→ Work to complete
Give the part of the rows that opens with the line containing "Click the mainlinehealth.org" and closes with the line containing "will pyautogui.click(x=125, y=90)." as a JSON list of strings. Include both of those lines, use one string per line, and leave out any blank lines.

● ● ● ● ●

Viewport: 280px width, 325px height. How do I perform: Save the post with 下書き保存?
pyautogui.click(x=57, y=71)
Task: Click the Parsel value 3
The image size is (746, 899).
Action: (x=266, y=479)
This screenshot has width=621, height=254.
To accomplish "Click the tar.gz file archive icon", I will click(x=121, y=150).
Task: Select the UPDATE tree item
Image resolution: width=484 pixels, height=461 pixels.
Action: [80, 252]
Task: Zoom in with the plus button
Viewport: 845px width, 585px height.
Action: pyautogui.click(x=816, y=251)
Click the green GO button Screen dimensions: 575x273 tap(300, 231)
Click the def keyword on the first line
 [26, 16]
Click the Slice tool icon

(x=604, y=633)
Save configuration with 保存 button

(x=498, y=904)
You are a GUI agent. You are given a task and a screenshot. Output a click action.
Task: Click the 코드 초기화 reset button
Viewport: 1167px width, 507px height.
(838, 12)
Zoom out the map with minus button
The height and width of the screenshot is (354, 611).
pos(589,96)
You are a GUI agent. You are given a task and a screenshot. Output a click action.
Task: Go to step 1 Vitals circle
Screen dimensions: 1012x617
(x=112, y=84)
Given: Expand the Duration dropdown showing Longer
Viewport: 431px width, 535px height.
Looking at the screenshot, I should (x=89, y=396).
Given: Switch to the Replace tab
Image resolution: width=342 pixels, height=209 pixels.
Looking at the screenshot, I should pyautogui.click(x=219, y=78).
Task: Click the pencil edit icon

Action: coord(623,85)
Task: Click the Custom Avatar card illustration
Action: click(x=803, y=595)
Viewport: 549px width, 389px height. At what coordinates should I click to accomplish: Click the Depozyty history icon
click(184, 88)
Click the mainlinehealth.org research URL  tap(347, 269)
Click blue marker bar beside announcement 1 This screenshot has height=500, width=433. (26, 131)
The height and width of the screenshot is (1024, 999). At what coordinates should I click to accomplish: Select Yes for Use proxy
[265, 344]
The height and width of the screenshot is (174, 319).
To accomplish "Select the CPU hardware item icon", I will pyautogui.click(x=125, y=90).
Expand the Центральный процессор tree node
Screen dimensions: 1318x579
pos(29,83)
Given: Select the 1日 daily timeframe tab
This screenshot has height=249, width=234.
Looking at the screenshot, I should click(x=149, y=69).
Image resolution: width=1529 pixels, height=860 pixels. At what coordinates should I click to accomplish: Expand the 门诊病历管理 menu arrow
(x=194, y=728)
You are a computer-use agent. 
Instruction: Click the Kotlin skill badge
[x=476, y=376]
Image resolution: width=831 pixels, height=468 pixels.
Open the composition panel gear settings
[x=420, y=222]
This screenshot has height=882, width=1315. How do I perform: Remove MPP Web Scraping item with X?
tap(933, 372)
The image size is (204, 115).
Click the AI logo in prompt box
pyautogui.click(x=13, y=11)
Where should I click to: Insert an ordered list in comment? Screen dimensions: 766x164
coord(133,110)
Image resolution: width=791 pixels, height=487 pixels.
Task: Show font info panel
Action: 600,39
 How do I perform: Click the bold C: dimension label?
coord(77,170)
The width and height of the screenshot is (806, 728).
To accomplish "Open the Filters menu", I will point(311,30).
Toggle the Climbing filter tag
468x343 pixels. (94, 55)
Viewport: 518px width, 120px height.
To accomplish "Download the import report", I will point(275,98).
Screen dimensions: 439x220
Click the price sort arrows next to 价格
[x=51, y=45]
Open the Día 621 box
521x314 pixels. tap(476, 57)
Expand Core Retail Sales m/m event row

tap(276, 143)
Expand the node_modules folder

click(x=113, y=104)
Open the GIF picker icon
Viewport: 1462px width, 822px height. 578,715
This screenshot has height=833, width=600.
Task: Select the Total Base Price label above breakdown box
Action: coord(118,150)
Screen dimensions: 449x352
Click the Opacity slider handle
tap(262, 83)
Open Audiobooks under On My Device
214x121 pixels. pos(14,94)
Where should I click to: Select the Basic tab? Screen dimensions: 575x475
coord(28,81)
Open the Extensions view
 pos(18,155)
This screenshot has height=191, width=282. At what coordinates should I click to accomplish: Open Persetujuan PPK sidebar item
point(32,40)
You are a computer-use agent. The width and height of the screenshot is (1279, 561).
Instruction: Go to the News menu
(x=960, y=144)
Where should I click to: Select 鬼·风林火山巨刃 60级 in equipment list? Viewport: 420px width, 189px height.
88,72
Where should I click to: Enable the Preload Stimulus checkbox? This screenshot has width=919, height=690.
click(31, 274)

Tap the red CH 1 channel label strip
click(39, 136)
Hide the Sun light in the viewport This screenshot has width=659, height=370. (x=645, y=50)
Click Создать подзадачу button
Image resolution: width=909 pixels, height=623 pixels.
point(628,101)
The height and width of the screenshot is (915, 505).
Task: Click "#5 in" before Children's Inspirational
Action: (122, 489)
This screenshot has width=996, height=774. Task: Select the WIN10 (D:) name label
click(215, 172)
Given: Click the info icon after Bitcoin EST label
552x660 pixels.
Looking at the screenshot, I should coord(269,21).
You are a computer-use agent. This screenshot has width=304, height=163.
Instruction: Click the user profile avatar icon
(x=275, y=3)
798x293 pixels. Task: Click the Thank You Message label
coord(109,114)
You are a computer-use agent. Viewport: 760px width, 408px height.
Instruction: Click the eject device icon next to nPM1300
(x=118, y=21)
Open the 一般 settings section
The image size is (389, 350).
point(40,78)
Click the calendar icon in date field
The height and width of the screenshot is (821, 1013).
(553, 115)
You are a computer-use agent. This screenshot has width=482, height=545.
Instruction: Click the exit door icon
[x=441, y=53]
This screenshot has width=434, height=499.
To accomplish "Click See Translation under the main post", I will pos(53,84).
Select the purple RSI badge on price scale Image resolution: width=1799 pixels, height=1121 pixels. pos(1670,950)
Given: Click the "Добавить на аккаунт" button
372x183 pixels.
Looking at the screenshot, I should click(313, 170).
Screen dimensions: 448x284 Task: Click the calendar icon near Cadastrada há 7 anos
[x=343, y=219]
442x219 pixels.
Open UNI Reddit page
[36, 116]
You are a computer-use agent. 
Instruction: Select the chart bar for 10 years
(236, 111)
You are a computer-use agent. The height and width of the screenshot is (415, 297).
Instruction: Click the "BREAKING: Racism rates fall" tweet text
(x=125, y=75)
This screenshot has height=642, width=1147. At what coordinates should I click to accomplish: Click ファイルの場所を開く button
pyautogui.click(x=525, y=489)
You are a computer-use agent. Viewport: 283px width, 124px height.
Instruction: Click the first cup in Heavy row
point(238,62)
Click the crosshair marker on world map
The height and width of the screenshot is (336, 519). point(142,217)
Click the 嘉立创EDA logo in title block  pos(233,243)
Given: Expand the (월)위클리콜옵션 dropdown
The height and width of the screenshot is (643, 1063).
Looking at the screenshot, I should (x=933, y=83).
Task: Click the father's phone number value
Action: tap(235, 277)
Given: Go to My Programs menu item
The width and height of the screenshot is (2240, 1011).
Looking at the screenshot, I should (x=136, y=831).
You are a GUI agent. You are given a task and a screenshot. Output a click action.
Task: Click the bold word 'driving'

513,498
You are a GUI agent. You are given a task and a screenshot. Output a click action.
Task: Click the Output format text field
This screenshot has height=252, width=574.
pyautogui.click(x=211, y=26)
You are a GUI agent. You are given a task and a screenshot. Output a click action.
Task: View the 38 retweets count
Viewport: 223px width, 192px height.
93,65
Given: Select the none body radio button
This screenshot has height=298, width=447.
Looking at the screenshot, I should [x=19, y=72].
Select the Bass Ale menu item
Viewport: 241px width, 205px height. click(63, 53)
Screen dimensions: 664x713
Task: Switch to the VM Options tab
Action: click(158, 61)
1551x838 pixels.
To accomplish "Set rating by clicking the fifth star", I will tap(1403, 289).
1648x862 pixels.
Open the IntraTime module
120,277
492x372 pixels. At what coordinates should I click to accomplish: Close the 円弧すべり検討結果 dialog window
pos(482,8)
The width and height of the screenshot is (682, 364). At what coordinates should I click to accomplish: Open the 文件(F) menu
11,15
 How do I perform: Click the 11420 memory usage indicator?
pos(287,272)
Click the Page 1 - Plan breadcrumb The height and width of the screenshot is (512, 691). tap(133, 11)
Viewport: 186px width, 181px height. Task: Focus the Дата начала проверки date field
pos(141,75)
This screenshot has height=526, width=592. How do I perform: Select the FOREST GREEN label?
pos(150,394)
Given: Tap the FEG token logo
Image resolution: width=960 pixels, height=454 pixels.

● ● ● ● ●

→ Result for this exercise
[
  "Click the mainlinehealth.org research URL  tap(347, 269)",
  "Click blue marker bar beside announcement 1 This screenshot has height=500, width=433. (26, 131)",
  "The height and width of the screenshot is (1024, 999). At what coordinates should I click to accomplish: Select Yes for Use proxy",
  "[265, 344]",
  "The height and width of the screenshot is (174, 319).",
  "To accomplish \"Select the CPU hardware item icon\", I will pyautogui.click(x=125, y=90)."
]